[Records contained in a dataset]
<<<<

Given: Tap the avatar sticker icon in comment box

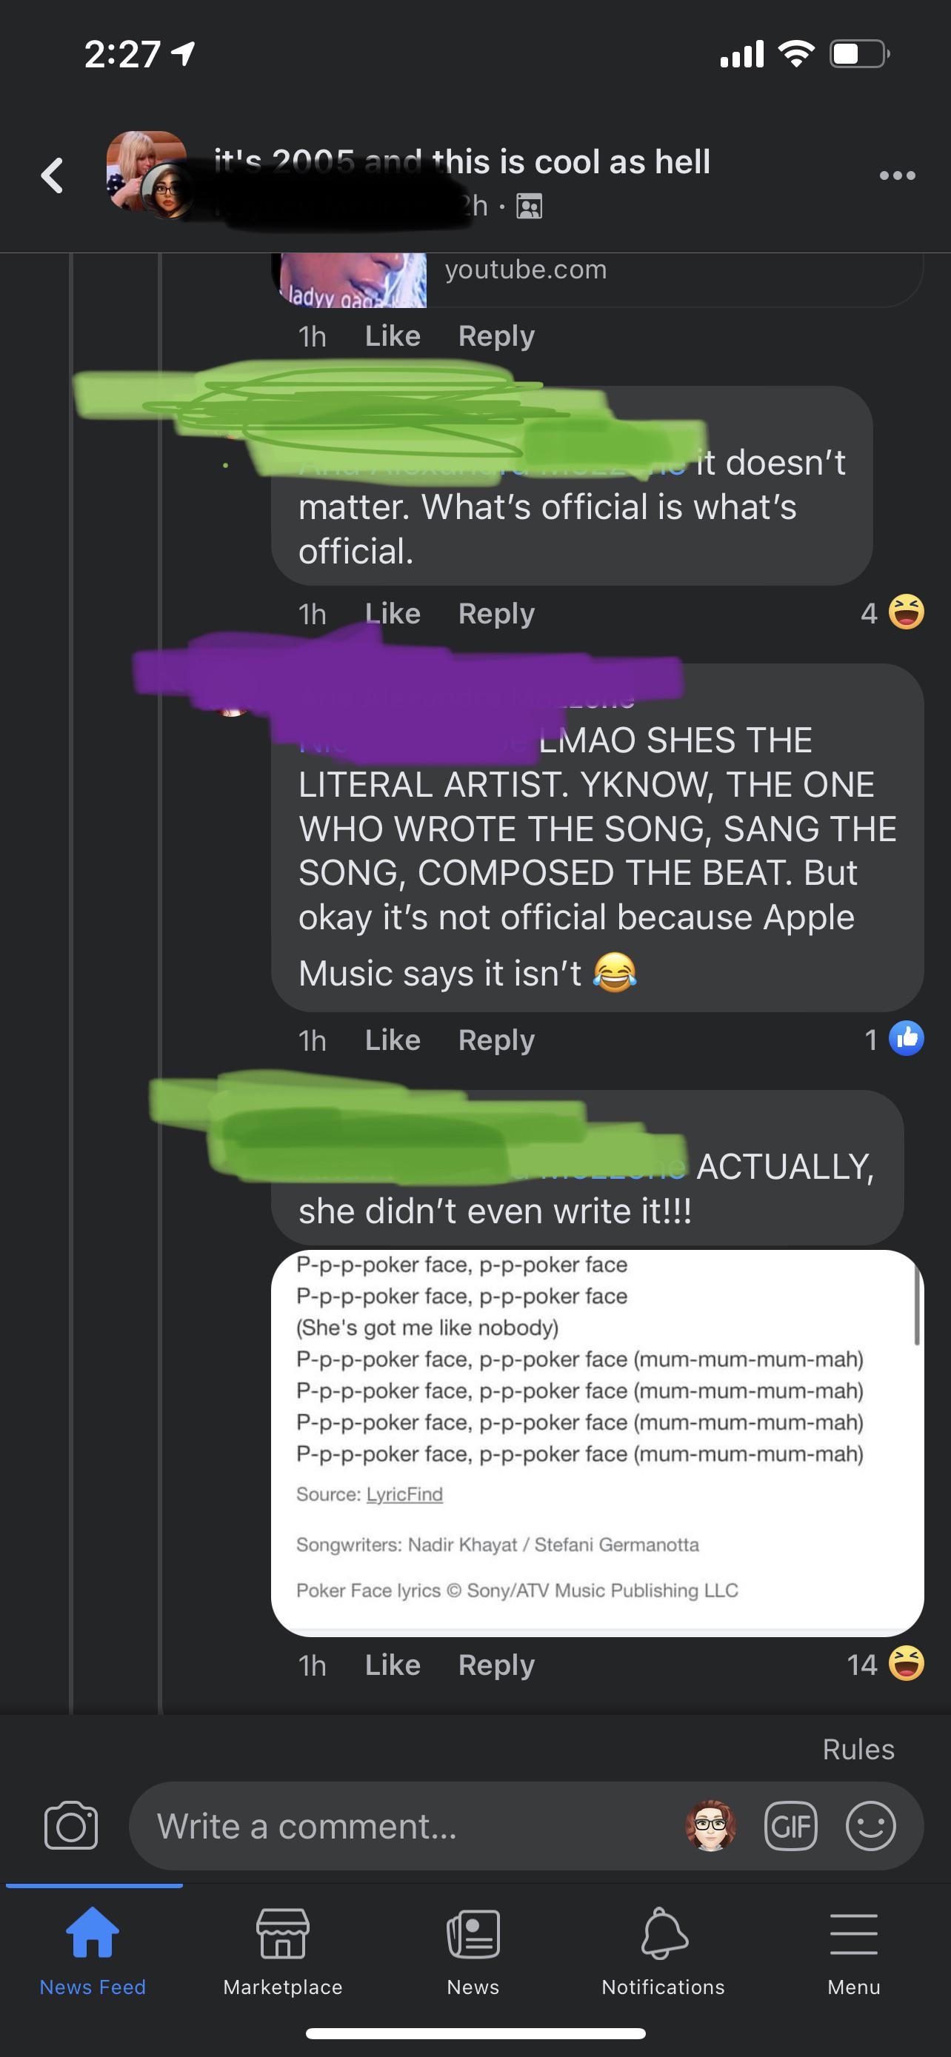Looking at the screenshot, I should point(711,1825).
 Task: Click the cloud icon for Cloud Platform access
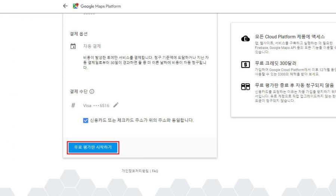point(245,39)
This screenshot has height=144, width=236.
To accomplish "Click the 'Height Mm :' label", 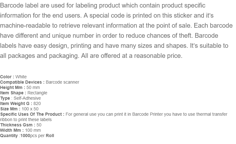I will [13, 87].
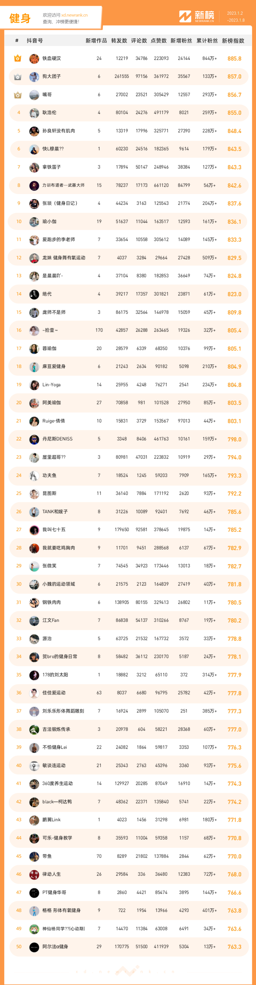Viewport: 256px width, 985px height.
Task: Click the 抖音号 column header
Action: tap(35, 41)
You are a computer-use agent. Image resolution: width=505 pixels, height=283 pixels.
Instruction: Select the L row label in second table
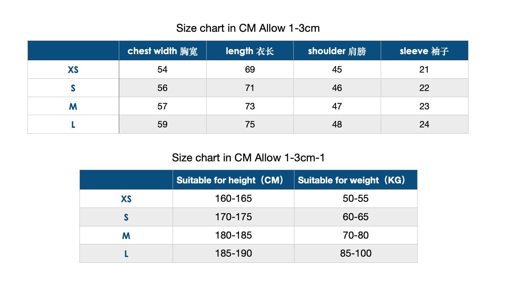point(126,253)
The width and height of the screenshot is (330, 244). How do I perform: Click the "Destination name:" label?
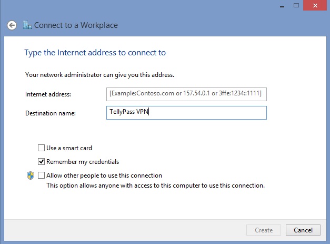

>>>>

Include the first line of the records, the line containing "This screenshot has height=144, width=236.", and every line between them, repeated exactly. Skip the pictures.

(Completed exercise):
Given: Tap the avatar sticker icon in comment box

Looking at the screenshot, I should point(711,1825).
 Task: Click the cloud icon for Cloud Platform access
point(245,39)
This screenshot has height=144, width=236.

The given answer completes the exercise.